Cut from the animal, cured, then aerated, then dropped on an anti-griddle, when just slicing it after the cure would be good enough.
It's hard for me to answer your question, because I wouldn't consider rendered jamon iberico in my "carbonara" acceptable either. Now if we were discussing bacon bubbles versus lardons, my direct answer would be because the classic recipe calls for meat in a carbonara, not just fat, and raw bacon is neither advisable nor especially palatable.
"Deconstructed" to me means that you take the normal ingredients and separate them out on a plate.
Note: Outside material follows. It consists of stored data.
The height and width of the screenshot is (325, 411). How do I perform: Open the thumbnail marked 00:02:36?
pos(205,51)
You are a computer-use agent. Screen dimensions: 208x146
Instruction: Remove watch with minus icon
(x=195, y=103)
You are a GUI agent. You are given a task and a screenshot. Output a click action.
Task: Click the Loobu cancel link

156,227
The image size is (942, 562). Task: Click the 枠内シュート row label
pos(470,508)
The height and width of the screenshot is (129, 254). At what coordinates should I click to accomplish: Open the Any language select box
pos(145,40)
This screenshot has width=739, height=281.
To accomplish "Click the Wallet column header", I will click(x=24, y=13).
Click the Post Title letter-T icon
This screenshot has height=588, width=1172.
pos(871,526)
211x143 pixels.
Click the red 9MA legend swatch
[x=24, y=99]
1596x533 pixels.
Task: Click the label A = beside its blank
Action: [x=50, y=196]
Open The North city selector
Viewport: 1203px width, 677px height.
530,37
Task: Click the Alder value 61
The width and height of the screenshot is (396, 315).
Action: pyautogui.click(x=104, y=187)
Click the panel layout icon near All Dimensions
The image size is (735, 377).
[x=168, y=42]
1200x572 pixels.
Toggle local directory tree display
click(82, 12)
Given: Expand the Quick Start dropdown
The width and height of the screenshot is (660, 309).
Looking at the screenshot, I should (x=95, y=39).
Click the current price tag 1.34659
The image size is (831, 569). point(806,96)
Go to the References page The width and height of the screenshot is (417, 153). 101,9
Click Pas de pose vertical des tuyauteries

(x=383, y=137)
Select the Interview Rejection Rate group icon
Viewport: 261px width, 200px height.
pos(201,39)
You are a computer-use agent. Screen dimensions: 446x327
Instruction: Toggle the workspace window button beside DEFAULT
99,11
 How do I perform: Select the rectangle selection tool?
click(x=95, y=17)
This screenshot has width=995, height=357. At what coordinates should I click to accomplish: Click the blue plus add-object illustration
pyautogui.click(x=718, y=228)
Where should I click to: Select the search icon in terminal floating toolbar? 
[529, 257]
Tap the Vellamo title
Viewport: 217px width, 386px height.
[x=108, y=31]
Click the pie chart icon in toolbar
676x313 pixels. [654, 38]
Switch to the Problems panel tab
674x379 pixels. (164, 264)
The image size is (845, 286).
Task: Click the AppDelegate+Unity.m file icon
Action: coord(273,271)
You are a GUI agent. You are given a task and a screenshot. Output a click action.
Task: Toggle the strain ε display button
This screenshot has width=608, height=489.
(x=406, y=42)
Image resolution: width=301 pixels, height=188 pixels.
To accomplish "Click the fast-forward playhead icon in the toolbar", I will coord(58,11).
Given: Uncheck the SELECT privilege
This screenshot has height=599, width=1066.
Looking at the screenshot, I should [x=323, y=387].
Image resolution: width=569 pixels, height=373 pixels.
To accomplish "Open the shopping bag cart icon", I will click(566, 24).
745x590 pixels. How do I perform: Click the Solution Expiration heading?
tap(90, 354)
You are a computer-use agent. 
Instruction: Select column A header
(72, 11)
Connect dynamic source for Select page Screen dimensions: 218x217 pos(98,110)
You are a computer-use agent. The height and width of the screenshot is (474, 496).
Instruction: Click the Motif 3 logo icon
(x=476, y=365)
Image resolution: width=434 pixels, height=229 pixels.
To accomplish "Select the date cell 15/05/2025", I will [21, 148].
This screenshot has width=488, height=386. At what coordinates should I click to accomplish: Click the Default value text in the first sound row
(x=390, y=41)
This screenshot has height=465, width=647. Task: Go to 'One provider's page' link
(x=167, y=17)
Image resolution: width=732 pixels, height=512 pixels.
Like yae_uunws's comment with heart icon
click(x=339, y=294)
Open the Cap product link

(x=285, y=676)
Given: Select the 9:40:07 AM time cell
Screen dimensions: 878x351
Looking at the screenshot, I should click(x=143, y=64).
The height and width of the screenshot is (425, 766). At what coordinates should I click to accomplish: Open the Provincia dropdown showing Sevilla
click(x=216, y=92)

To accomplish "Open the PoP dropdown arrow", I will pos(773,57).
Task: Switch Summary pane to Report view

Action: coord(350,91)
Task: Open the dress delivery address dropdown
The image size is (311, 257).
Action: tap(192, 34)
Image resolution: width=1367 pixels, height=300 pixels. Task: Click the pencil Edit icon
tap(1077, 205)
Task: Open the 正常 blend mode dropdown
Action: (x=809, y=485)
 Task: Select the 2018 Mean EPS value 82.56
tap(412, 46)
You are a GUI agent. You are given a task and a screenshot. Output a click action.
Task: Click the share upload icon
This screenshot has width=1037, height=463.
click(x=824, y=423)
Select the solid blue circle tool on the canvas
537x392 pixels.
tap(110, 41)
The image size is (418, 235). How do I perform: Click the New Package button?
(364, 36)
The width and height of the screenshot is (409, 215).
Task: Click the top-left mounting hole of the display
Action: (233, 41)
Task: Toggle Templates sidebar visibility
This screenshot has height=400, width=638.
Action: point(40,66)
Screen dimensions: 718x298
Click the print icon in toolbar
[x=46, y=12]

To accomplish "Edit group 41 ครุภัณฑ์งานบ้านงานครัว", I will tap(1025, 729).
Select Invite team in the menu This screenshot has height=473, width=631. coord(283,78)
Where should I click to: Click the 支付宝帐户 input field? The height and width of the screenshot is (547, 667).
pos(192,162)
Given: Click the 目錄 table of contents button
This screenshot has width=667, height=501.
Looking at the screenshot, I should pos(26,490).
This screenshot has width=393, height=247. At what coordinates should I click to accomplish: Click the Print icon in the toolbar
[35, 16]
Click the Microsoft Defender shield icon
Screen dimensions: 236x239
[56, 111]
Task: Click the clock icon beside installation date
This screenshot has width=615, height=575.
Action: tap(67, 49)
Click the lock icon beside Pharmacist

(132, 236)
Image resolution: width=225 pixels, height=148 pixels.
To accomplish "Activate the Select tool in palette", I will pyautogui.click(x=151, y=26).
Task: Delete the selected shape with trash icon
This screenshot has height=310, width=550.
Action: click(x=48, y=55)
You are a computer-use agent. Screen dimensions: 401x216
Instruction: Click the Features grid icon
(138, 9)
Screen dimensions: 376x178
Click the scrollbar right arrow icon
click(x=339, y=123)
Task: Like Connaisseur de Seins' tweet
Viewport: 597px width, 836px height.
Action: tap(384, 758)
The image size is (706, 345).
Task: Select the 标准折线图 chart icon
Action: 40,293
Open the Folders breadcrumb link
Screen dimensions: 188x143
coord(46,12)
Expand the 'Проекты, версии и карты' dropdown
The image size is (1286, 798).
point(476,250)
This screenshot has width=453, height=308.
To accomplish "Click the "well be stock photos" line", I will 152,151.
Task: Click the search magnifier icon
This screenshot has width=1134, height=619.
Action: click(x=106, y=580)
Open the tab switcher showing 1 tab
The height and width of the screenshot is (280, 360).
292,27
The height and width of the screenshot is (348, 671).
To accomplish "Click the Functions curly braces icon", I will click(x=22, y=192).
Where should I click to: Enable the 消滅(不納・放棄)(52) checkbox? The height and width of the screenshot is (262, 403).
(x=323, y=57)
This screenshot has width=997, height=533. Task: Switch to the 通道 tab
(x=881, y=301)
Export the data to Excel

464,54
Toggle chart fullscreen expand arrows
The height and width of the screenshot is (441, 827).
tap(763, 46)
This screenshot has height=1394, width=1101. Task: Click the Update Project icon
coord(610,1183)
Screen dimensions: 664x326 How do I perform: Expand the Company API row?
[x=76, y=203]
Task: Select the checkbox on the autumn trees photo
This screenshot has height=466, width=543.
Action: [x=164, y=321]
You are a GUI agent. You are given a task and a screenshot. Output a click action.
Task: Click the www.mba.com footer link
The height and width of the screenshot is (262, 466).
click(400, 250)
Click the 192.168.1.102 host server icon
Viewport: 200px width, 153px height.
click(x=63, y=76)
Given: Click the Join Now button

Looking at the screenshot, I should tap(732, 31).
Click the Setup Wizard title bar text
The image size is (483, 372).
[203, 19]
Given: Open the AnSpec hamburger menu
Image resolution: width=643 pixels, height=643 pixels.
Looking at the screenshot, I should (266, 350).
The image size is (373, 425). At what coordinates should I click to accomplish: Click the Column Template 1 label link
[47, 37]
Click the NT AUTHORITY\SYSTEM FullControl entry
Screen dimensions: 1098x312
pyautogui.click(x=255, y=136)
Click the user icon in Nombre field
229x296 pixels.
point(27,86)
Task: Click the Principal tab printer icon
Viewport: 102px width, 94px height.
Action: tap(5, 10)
If I saw that on a menu I would expect a pile of fresh noodles, an egg, some bacon pieces and a bit of cheese (the ingredients of a classic carbonara). "Deconstructed carbonara" does not tell you that you are about to be presented with aerated, frozen ham bubbles. The point is somewhat moot because it would be unlikely in the extreme that I would order "deconstructed" anything.
In short, carbonara is fresh noodles tossed with eggs and bacon and a little cheese, and when you deconstruct it, it is no longer carbonara to me, so I don't like seeing it being called carbonara, whatever they may do to it. It is not a real carbonara.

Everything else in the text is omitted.